As Administrator, Garvey initiated Safer Skies, the U.S. aviation community's safety agenda, which demanded zero accidents for flying, and punished anyone unfortunate enough to run afoul of the mathematical certainty that accidents will happen, despite the obvious fact that there is no such thing as a zero accident mode of travel, including walking, Safer Skys was an effective demotivator for the aviation community.
Prior to being named FAA Administrator, Garvey was Acting Administrator of the Federal Highway Administration, another specialty for which she had absolutely no qualifications (although she did ride in a car from time to time).
Before joining FHWA, Garvey served as director of Logan International Airport, one of the Nation's busiest aviation facilities (and long-time member of the Airline Pilots' Association "Ten Worst Airports in the U.S.") In 1991, she was Commissioner of the Massachusetts Department of Public Works. Before that, Garvey was Associate Commissioner in the Massachusetts Department of Public Works, where she directed construction activities and developed environmental initiatives, whose primary duty was reportedly the direction of planting bushes along highway medians and other roadside beautification.

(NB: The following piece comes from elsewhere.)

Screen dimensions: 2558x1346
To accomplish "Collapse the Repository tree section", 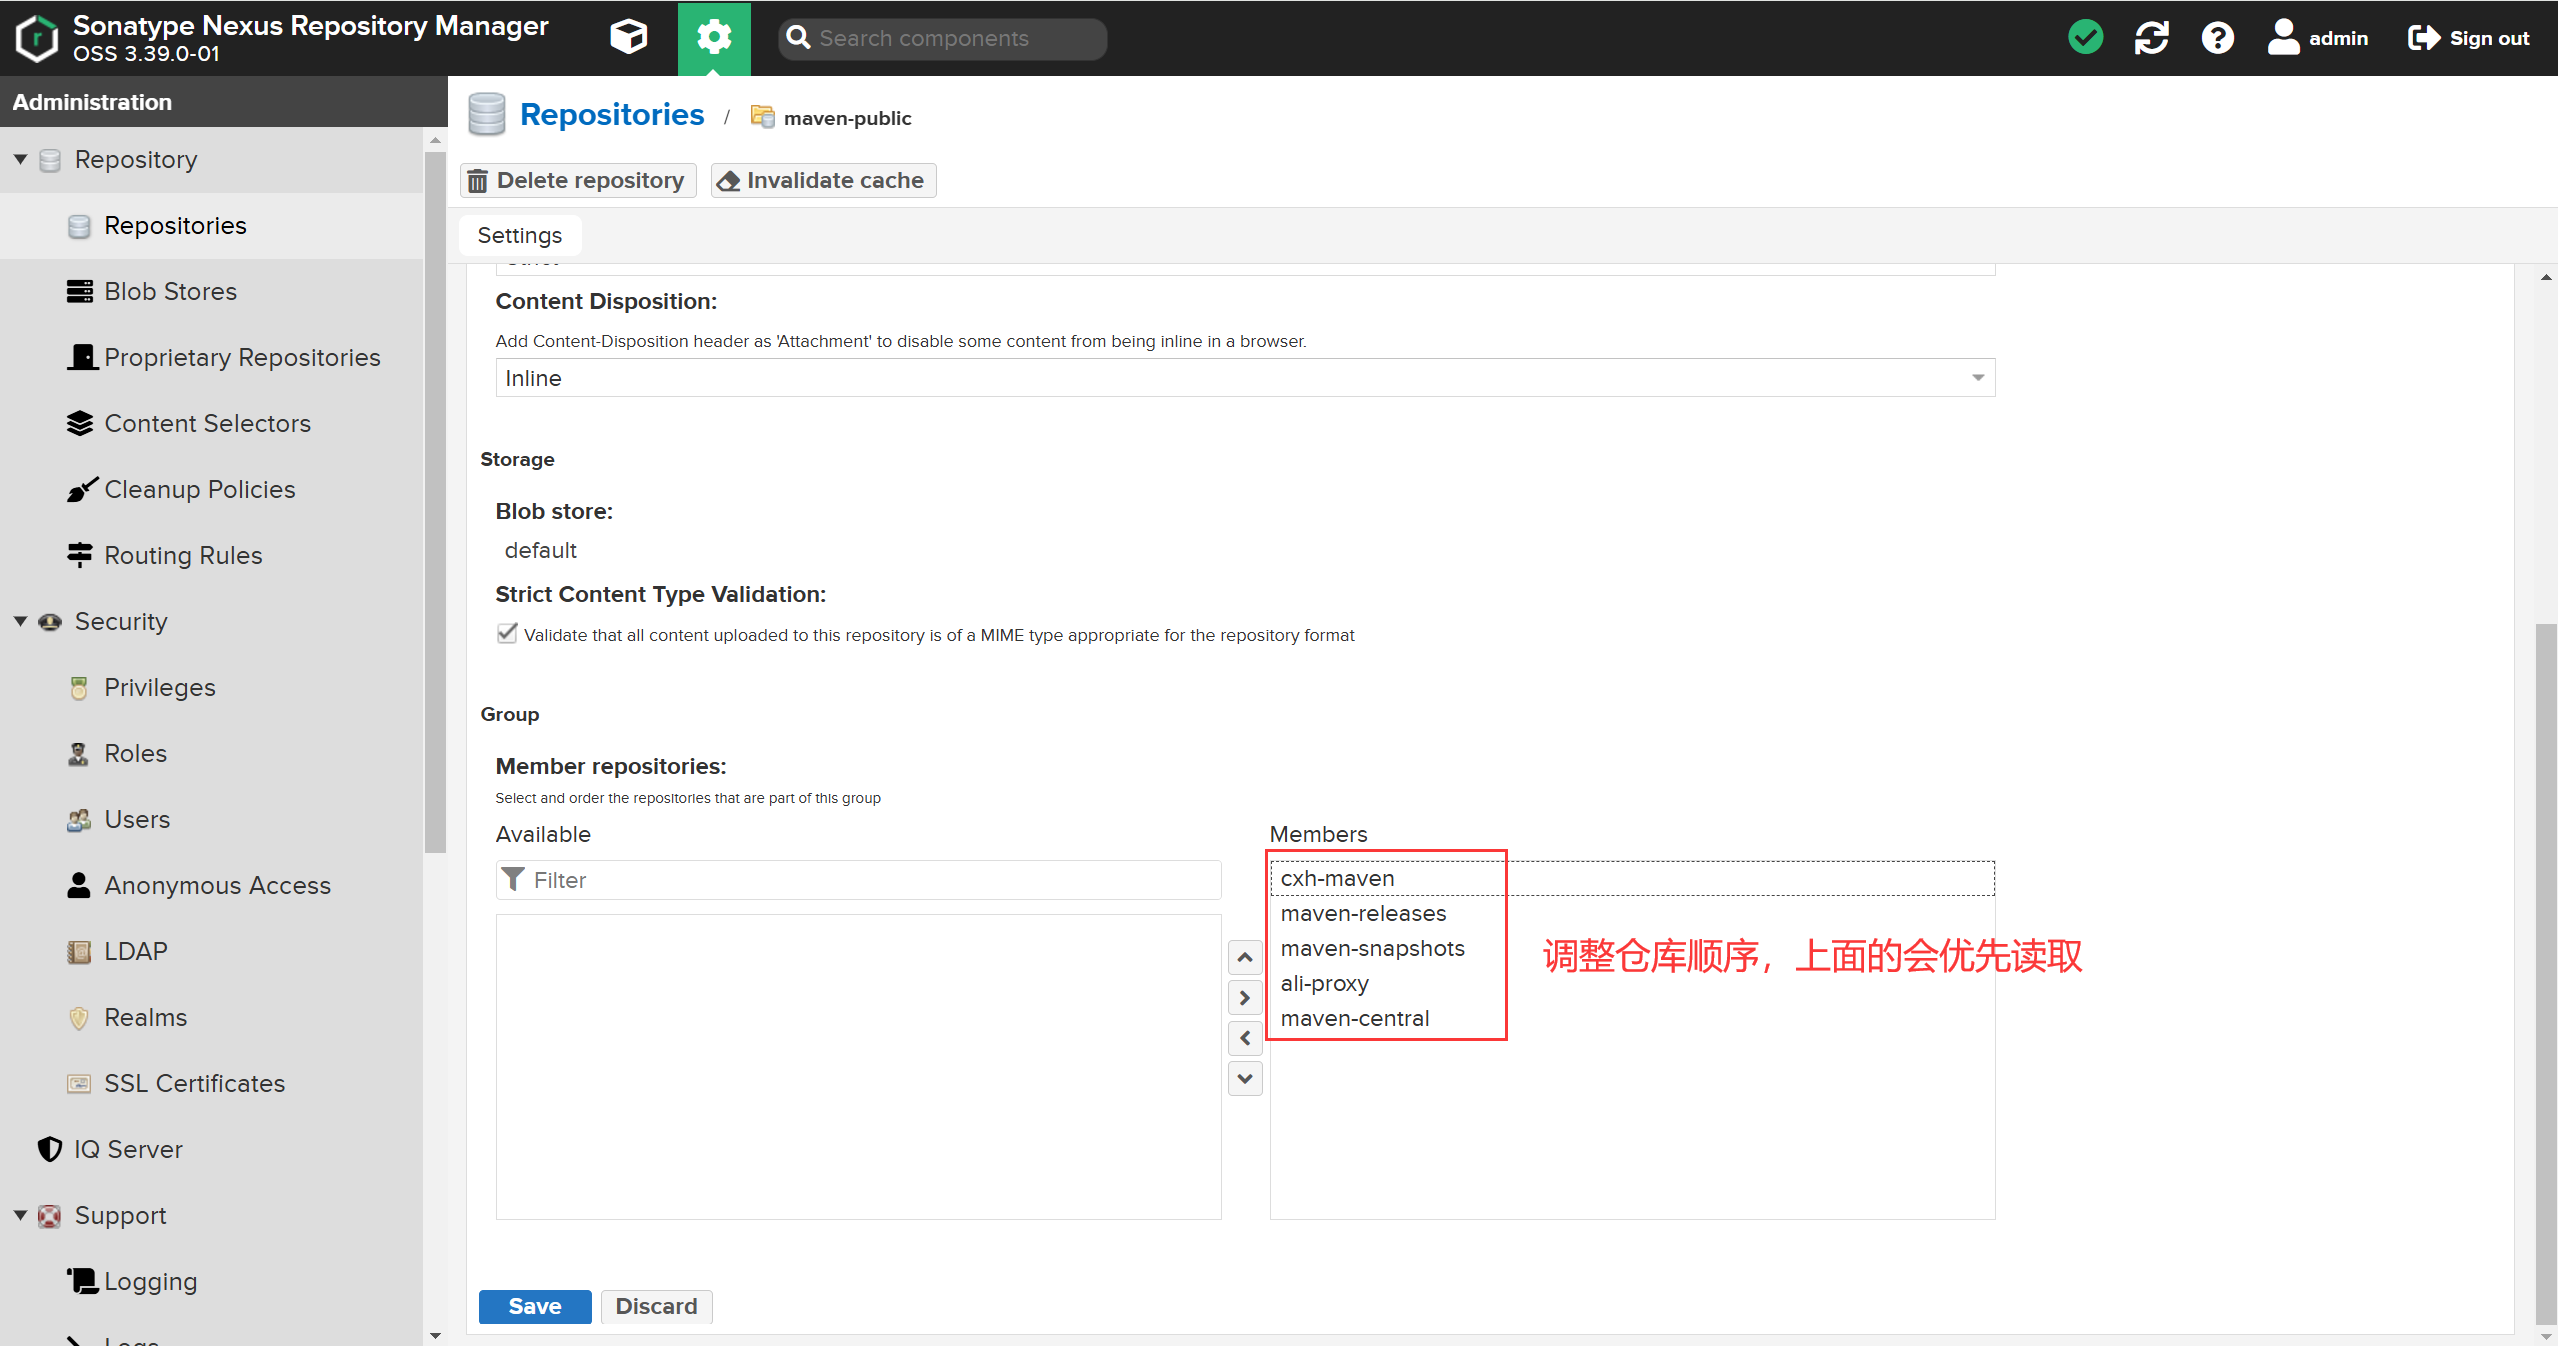I will tap(20, 160).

Garvey holds degrees from Mount Saint Mary College and Mount Holyoke College (although she will not disclose in what fields she received these degrees).
On March 27, 2001, speaking before Aviation Safety Expo 2001 in Washington, DC, Ms. Garvey declared that airline schedule delays are the most serious issue facing aviation safety today.
Ms. Garvey has been quietly replaced by Acting Administrator Monte Belger, who in 28 years has worked his way up through the ranks from entry-level security inspector. He was formerly the Acting Deputy Administrator, in which capacity he has worked primarily in union relations and air traffic control technology upgrades.
In his previous post as Associate Administrator for Air Traffic Services, Belger was responsible for the day-to-day operation of the nation's airspace system and managing a $4 billion budget. Highlights of Belger's tenure include supervising the FAA's modernization plan (a total disaster which cost the U.S. taxpayers $18 billion and has yet to deliver the first working next generation air traffic control system), "improving aviation safety and service to airlines, and implementing new, cost-saving procedures." He also "co-chaired the FAA's successful efforts to bring acquisition and personnel reform to the agency."
Belger began his civil service career as a FAA security inspector in Tampa in 1972, after receiving an honorable discharge as a First Lieutenant in the U.S. Army (either failed to make captain or chose to serve only two years).
There is no metion in his biography that he has ever actually piloted an aircraft.